Randomized controlled trials (RCTs) contribute importantly to knowledge about diet and health, but so do in conjunction with other varieties of evidence, including randomized studies with risk factors as outcomes, observational epidemiology, and mechanistic studies. The extreme emphasis on RCTs in GRADE scoring skews nearly all conclusions about diet and nutrition toward uncertainty or, even worse, false negative conclusions based on studies of insufficient duration, adherence, or statistical power to examine vulnerable subgroups such as those with low intake of the dietary factor being investigated (5).
Of note, much knowledge that is of fundamental importance in epidemiology, public health, and medicine has been established without reliance on RCTs, or even by overcoming misleading RCT results. Examples include but are not limited to: the harms of tobacco; the hazards of occupational chemical exposures; the harms of environmental contaminants; the health impacts of climate change; and long term side effects of pharmaceuticals.

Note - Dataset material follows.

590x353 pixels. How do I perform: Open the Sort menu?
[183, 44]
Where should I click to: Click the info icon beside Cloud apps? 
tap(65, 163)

Further, there is much humans know reliably solely on the basis of observation and pattern consistency, including such self-evident propositions as the value of looking both ways before crossing a busy street, or the advantages of water over gasoline for dousing a campfire. These are admittedly homely examples, but they illustrate the liabilities of excessive reliance on RCTs as the arbiter of “veracity.” Alternatives to GRADE have been developed expressly to capture the important contributions to understanding made by diverse sources of evidence (2,3).
The Nutrimedia platform seems to represent marketing collateral for GRADE, and is far more likely to undermine public understanding of nutrition and health than to advance it.
Sincerely,
David L. Katz, MD, MPH
True Health Initiative
Walter Willett, MD, DrPH
Professor of Epidemiology and Nutrition, Harvard T.H. Chan School of Public Health
Christopher Gardner, PhD
Nutrition Scientist & Professor of Medicine, Stanford University
References
1) Rabassa M, Alonso-Coello P, Casino G. Nutrimedia: A novel web-based resource for the general public that evaluates the veracity of nutrition claims using the GRADE approach. PLoS One. 2020;15(4):e0232393. Published 2020 Apr 30. doi:10.1371/journal.pone.0232393.
2) Qian F, Riddle MC, Wylie-Rosett J, Hu FB. Red and Processed Meats and Health Risks: How Strong Is the Evidence? Diabetes Care. 2020;43(2):265-271. doi:10.2337/dci19-0063.
3) Katz DL, Karlsen MC, Chung M, et al. Hierarchies of evidence applied to lifestyle Medicine (HEALM): introduction of a strength-of-evidence approach based on a methodological systematic review. BMC Med Res Methodol. 2019;19(1):178. Published 2019 Aug 20. doi:10.1186/s12874-019-0811-z.
4) Hamblin J. The Actual Reason Meat Is Not Healthy Nutrition studies leave out a crucial factor. The Atlantic. October 10, 2019. https://www.theatlantic.c...
5) Morris MC, Tangney CC. A Potential Design Flaw of Randomized Trials of Vitamin Supplements. JAMA. 2011;305(13):1348–1349. doi:10.1001/jama.2011.383).